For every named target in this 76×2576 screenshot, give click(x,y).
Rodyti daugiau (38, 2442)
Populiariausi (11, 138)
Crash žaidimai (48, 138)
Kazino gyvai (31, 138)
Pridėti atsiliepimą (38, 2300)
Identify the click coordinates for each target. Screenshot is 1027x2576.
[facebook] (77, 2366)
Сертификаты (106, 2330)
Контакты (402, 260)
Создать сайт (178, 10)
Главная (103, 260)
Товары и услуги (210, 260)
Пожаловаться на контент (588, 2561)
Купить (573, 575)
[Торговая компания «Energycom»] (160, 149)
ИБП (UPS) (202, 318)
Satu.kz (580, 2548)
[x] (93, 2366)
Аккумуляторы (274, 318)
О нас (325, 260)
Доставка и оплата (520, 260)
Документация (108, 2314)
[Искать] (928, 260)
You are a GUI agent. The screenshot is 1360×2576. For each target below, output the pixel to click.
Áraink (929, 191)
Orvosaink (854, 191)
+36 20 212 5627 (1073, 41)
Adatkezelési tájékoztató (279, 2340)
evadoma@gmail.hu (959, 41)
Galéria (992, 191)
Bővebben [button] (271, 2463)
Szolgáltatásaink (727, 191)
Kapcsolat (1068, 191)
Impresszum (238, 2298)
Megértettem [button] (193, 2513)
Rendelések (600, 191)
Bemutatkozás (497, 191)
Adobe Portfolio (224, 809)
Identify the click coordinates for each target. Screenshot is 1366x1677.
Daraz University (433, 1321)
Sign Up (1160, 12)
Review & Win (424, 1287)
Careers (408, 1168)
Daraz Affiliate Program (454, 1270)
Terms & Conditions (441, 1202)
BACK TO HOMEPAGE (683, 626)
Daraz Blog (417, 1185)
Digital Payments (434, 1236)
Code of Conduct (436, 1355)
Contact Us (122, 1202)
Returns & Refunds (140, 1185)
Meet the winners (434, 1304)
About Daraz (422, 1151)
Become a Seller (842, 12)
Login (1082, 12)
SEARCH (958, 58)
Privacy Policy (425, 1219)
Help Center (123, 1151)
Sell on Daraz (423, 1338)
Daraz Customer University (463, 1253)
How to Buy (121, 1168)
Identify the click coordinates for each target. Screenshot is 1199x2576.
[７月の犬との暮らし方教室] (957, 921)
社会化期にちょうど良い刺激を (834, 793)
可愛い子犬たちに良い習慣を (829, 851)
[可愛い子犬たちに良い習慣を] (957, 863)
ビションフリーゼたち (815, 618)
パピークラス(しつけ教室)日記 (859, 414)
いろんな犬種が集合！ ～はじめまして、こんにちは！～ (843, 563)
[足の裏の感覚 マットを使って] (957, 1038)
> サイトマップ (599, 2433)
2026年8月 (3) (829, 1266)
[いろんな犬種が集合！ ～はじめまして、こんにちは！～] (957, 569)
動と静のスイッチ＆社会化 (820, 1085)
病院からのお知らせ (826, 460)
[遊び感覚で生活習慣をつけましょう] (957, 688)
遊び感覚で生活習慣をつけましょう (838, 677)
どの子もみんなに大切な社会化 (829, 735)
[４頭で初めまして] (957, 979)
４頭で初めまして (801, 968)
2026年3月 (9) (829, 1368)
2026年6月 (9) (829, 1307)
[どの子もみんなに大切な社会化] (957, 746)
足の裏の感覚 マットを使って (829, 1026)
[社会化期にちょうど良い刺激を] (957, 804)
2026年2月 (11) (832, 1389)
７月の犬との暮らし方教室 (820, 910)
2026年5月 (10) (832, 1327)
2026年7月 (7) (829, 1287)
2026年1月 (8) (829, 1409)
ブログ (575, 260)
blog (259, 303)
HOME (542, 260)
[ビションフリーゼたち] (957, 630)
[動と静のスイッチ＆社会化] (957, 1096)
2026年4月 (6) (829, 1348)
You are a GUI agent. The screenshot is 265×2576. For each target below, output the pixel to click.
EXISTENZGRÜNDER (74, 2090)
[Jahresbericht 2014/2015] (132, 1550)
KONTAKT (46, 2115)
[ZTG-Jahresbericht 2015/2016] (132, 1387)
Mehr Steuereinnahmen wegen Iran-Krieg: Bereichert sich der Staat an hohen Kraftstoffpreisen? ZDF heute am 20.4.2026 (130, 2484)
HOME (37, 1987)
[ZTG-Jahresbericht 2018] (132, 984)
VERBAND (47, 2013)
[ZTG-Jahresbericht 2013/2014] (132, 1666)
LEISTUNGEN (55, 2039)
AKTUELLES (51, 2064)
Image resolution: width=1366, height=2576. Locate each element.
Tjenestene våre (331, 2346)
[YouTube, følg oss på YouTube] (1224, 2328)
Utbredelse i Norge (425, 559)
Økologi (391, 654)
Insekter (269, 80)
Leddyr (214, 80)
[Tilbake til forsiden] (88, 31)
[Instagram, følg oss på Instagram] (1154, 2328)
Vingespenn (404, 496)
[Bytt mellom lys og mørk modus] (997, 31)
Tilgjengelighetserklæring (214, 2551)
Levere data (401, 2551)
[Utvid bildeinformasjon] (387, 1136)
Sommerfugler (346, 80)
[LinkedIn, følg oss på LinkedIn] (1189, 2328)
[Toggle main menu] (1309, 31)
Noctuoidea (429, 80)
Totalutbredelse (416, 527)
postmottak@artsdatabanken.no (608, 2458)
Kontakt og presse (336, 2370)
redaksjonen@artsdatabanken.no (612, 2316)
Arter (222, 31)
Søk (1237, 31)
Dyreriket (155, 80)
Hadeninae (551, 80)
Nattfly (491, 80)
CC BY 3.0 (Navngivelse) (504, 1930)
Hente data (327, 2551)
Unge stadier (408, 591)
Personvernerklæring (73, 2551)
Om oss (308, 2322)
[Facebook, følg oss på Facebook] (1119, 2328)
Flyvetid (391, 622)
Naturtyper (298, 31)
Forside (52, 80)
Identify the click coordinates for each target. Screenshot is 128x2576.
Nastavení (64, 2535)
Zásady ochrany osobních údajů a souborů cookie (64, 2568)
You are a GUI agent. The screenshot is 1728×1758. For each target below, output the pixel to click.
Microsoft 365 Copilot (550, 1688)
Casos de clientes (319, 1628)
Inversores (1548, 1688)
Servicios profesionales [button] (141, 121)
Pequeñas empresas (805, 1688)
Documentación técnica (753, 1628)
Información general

TASK PROMPT
The answer must contain every line of the material, unchanged.

EXERCISE RESPONSE
For every named target in this 76×2576 screenshot, give click(x,y).
Rodyti daugiau (38, 2442)
Populiariausi (11, 138)
Crash žaidimai (48, 138)
Kazino gyvai (31, 138)
Pridėti atsiliepimą (38, 2300)
Identify the click coordinates for each target. Screenshot is 1027x2576.
[facebook] (77, 2366)
Сертификаты (106, 2330)
Контакты (402, 260)
Создать сайт (178, 10)
Главная (103, 260)
Товары и услуги (210, 260)
Пожаловаться на контент (588, 2561)
Купить (573, 575)
[Торговая компания «Energycom»] (160, 149)
ИБП (UPS) (202, 318)
Satu.kz (580, 2548)
[x] (93, 2366)
Аккумуляторы (274, 318)
О нас (325, 260)
Доставка и оплата (520, 260)
Документация (108, 2314)
[Искать] (928, 260)
You are a GUI agent. The screenshot is 1360×2576. For each target below, output the pixel to click.
Áraink (929, 191)
Orvosaink (854, 191)
+36 20 212 5627 (1073, 41)
Adatkezelési tájékoztató (279, 2340)
evadoma@gmail.hu (959, 41)
Galéria (992, 191)
Bővebben [button] (271, 2463)
Szolgáltatásaink (727, 191)
Kapcsolat (1068, 191)
Impresszum (238, 2298)
Megértettem [button] (193, 2513)
Rendelések (600, 191)
Bemutatkozás (497, 191)
Adobe Portfolio (224, 809)
Identify the click coordinates for each target. Screenshot is 1366x1677.
Daraz University (433, 1321)
Sign Up (1160, 12)
Review & Win (424, 1287)
Careers (408, 1168)
Daraz Affiliate Program (454, 1270)
Terms & Conditions (441, 1202)
BACK TO HOMEPAGE (683, 626)
Daraz Blog (417, 1185)
Digital Payments (434, 1236)
Code of Conduct (436, 1355)
Contact Us (122, 1202)
Returns & Refunds (140, 1185)
Meet the winners (434, 1304)
About Daraz (422, 1151)
Become a Seller (842, 12)
Login (1082, 12)
SEARCH (958, 58)
Privacy Policy (425, 1219)
Help Center (123, 1151)
Sell on Daraz (423, 1338)
Daraz Customer University (463, 1253)
How to Buy (121, 1168)
Identify the click coordinates for each target. Screenshot is 1199x2576.
[７月の犬との暮らし方教室] (957, 921)
社会化期にちょうど良い刺激を (834, 793)
可愛い子犬たちに良い習慣を (829, 851)
[可愛い子犬たちに良い習慣を] (957, 863)
ビションフリーゼたち (815, 618)
パピークラス(しつけ教室)日記 (859, 414)
いろんな犬種が集合！ ～はじめまして、こんにちは！～ (843, 563)
[足の裏の感覚 マットを使って] (957, 1038)
> サイトマップ (599, 2433)
2026年8月 (3) (829, 1266)
[いろんな犬種が集合！ ～はじめまして、こんにちは！～] (957, 569)
動と静のスイッチ＆社会化 (820, 1085)
病院からのお知らせ (826, 460)
[遊び感覚で生活習慣をつけましょう] (957, 688)
遊び感覚で生活習慣をつけましょう (838, 677)
どの子もみんなに大切な社会化 (829, 735)
[４頭で初めまして] (957, 979)
４頭で初めまして (801, 968)
2026年3月 (9) (829, 1368)
2026年6月 (9) (829, 1307)
[どの子もみんなに大切な社会化] (957, 746)
足の裏の感覚 マットを使って (829, 1026)
[社会化期にちょうど良い刺激を] (957, 804)
2026年2月 (11) (832, 1389)
７月の犬との暮らし方教室 (820, 910)
2026年5月 (10) (832, 1327)
2026年7月 (7) (829, 1287)
2026年1月 (8) (829, 1409)
ブログ (575, 260)
blog (259, 303)
HOME (542, 260)
[ビションフリーゼたち] (957, 630)
[動と静のスイッチ＆社会化] (957, 1096)
2026年4月 (6) (829, 1348)
You are a GUI agent. The screenshot is 265×2576. For each target below, output the pixel to click.
EXISTENZGRÜNDER (74, 2090)
[Jahresbericht 2014/2015] (132, 1550)
KONTAKT (46, 2115)
[ZTG-Jahresbericht 2015/2016] (132, 1387)
Mehr Steuereinnahmen wegen Iran-Krieg: Bereichert sich der Staat an hohen Kraftstoffpreisen? ZDF heute am 20.4.2026 (130, 2484)
HOME (37, 1987)
[ZTG-Jahresbericht 2018] (132, 984)
VERBAND (47, 2013)
[ZTG-Jahresbericht 2013/2014] (132, 1666)
LEISTUNGEN (55, 2039)
AKTUELLES (51, 2064)
Image resolution: width=1366, height=2576. Locate each element.
Tjenestene våre (331, 2346)
[YouTube, følg oss på YouTube] (1224, 2328)
Utbredelse i Norge (425, 559)
Økologi (391, 654)
Insekter (269, 80)
Leddyr (214, 80)
[Tilbake til forsiden] (88, 31)
[Instagram, følg oss på Instagram] (1154, 2328)
Vingespenn (404, 496)
[Bytt mellom lys og mørk modus] (997, 31)
Tilgjengelighetserklæring (214, 2551)
Levere data (401, 2551)
[Utvid bildeinformasjon] (387, 1136)
Sommerfugler (346, 80)
[LinkedIn, følg oss på LinkedIn] (1189, 2328)
[Toggle main menu] (1309, 31)
Noctuoidea (429, 80)
Totalutbredelse (416, 527)
postmottak@artsdatabanken.no (608, 2458)
Kontakt og presse (336, 2370)
redaksjonen@artsdatabanken.no (612, 2316)
Arter (222, 31)
Søk (1237, 31)
Dyreriket (155, 80)
Hadeninae (551, 80)
Nattfly (491, 80)
CC BY 3.0 (Navngivelse) (504, 1930)
Hente data (327, 2551)
Unge stadier (408, 591)
Personvernerklæring (73, 2551)
Om oss (308, 2322)
[Facebook, følg oss på Facebook] (1119, 2328)
Flyvetid (391, 622)
Naturtyper (298, 31)
Forside (52, 80)
Identify the click coordinates for each target. Screenshot is 128x2576.
Nastavení (64, 2535)
Zásady ochrany osobních údajů a souborů cookie (64, 2568)
You are a GUI agent. The screenshot is 1728×1758. For each target below, output the pixel to click.
Microsoft 365 Copilot (550, 1688)
Casos de clientes (319, 1628)
Inversores (1548, 1688)
Servicios profesionales [button] (141, 121)
Pequeñas empresas (805, 1688)
Documentación técnica (753, 1628)
Información general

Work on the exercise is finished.